- **YOUR ASSIGNMENT**: Leave out the pictures and copy the remaining records exactly.

- **SUPPLIED DATA**:
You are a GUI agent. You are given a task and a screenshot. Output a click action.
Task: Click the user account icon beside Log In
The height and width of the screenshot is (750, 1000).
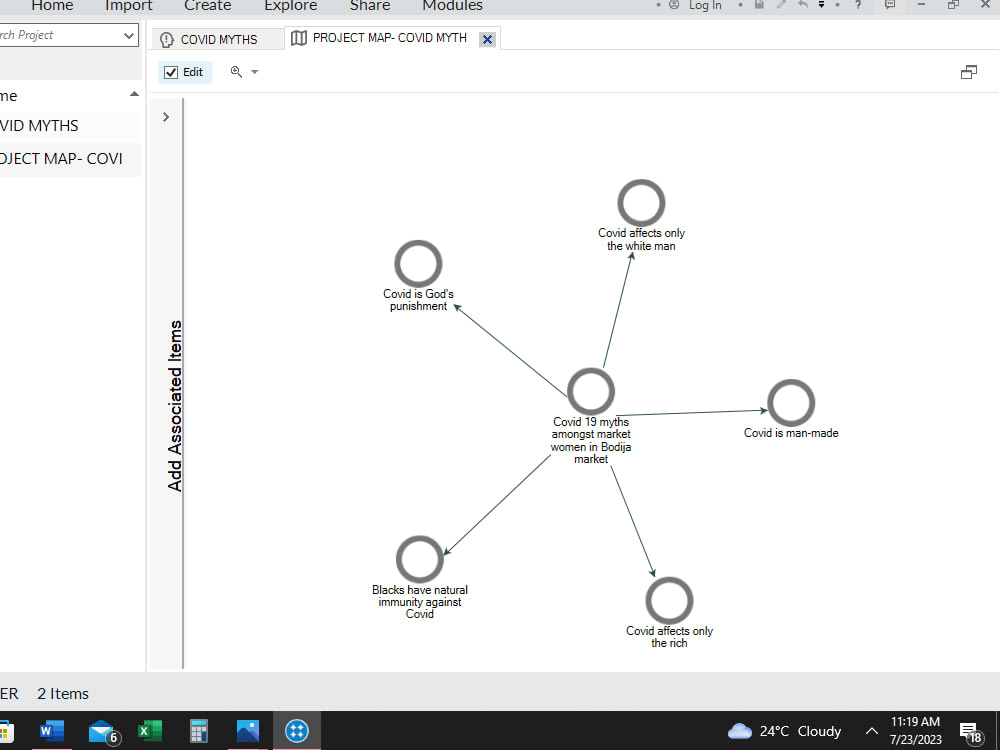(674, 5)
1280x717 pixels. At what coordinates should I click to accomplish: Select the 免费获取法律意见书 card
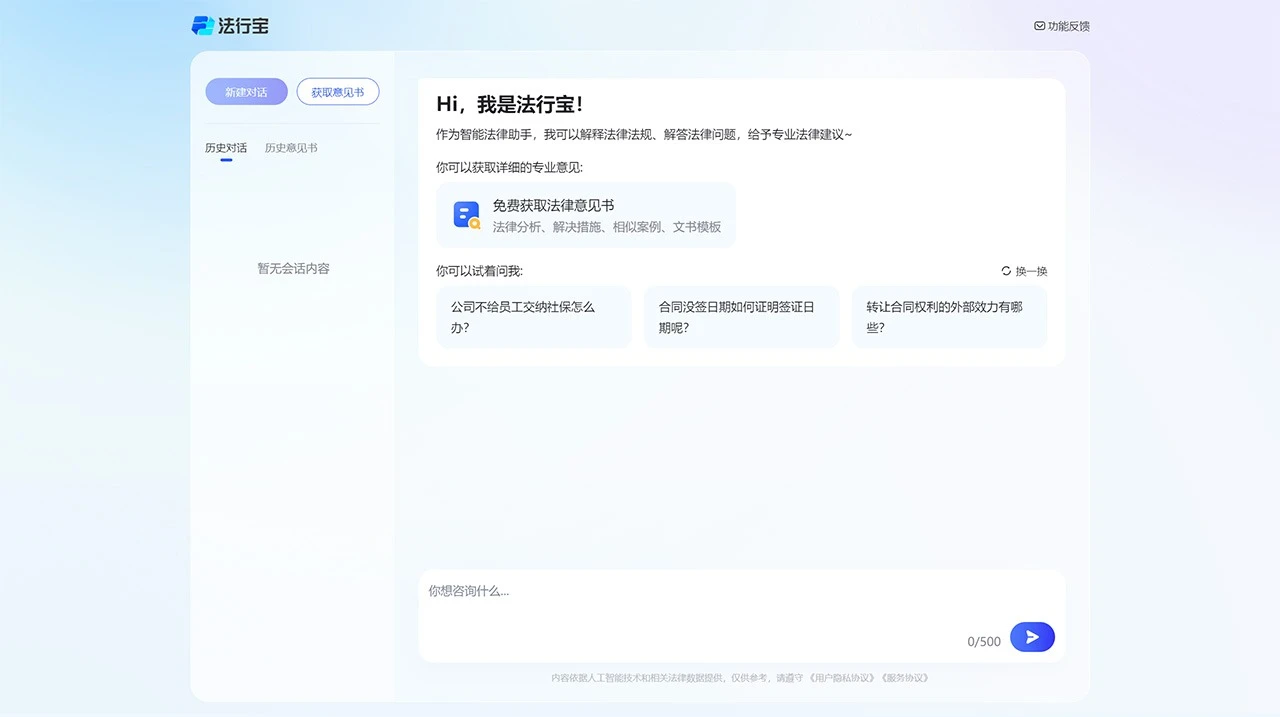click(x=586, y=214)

- **YOUR SOLUTION**:
You are a GUI agent. You are given a task and a screenshot. Output a click action.
Task: Click the user account icon beside Log In
The height and width of the screenshot is (750, 1000).
(674, 5)
1280x717 pixels. At what coordinates should I click to accomplish: Select the 免费获取法律意见书 card
click(x=586, y=214)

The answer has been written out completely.